Self-Incompatibility in Solenaceous Plants
We study self-incompatibility (SI), a genetic barrier that overcomes the negative consequences of inbreeding by stopping self-fertilisation from occurring. Although we refer to SI in the singular, in fact there are many different SI systems as SI has arisen repeatedly during the evolution of flowering plants. Self-fertilisation can happen when pollen is transferred within a flower (self-pollination) or between flowers on the same plant (geitonogamous pollination). Flowers of a self-incompatible plant are singularly remarkable in that they can distinguish the source of each of the thousands of pollen grains they receive so that only those pollen grains from another plant are allowed to fertilise the flower’s precious cargo of ovules. Because SI prevents fertilisation following self and geitonogamous pollinations, self-incompatible plants are obligate outcrossers.
We study SI in the Solanaceae, a large family of flowering plants that includes plants such as the familiar petunia as well as tobacco and tomato. More recently we have begun to study SI in the Brassicaceae, of which cauliflower, radish and oilseed rape are well known examples. SI in both families is controlled by a single genetic locus called the S locus. In the Solanaceae the S locus acts gametophytically whereas in the Brassicaceae it acts sporophytically.

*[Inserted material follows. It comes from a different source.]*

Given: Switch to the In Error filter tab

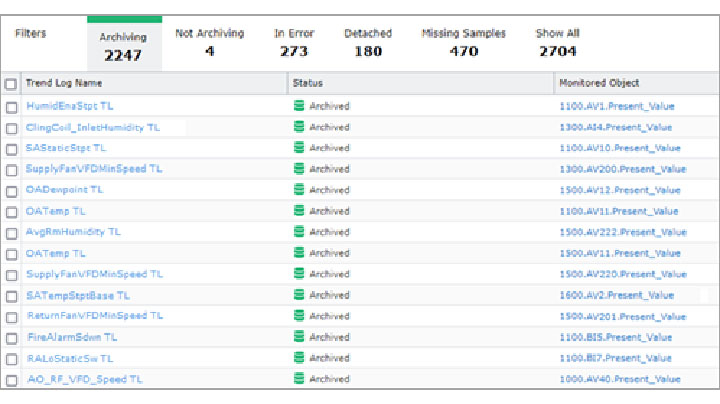Looking at the screenshot, I should [x=294, y=42].
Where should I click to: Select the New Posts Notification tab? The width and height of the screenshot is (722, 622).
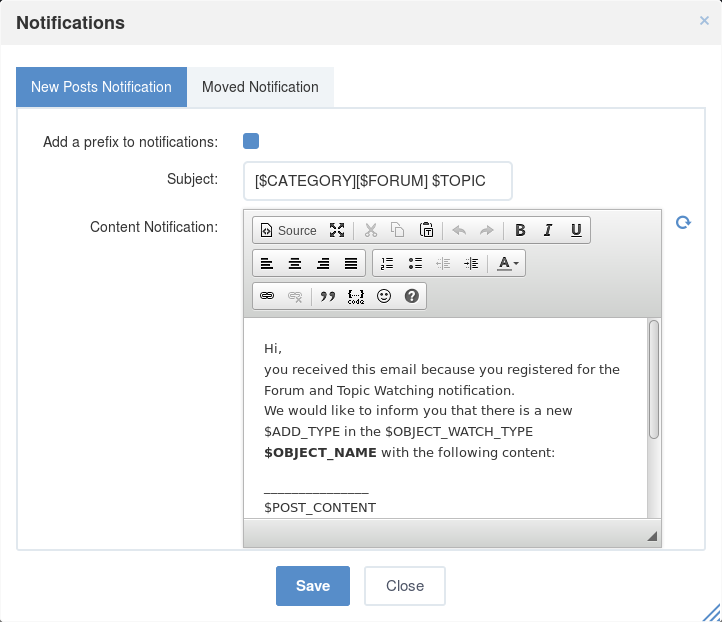coord(101,87)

The figure shows how the S locus in gametophytic and sporophytic SI systems works to reject incompatible pollen.
There are a large number of S alleles at the S locus. Being diploid, each flower has two S alleles. In a gametophytic system, pollen grains express just the one S allele present in their haploid genome. In a sporophytic system, each pollen grain expresses the two S alleles present in the diploid sporophyte. Complex dominance interactions exist between sporophytic S alleles: an S allele can be either recessive to or co-dominant with another S allele. Regardless, a pollen grain that alights on flower expressing the same S allele is rejected. Only those pollen grains that express a different set of S alleles can fertilise an ovule.
From this simple biology, it is clear that the S locus must be expressed in both the pollen grain and pistil, which is the name given to the female reproductive tissues of the flower. To date, molecular studies on the Solanaceae system have shown that the pistil product of the S locus is a ribonuclease called the S-RNase – this enzyme has to be enzymatically active for pollen rejection to occur – and the pollen product is an F-box protein, a protein that selects other proteins for degradation by the ubiquitin pathway. How the S-RNase interacts with the F-box protein, how this interaction leads to the rejection of an incompatible pollen tube, and how new S allele specificities arise, are questions we are exploring using the tools of cellular and molecular biology.
In the Brassicaceae the pistil and pollen products of the S locus are a protein called SRK (for S locus receptor kinase) and a small, highly hydrophilic SRK ligand called SCR (S locus cysteine-rich protein) or SP11. We are studying this SI system in wild radish (Raphanus raphanistrum), a major weed that costs the Australian grains industry an estimated $140 million each year in control costs and lost production. We aim to develop a molecule based on SCR/SP11 that non-specifically induces pollen rejection. Such a molecule would reduce seed production in wild radish and related cruciferous weeds without any of the toxicity issues of herbicides currently used to control these species.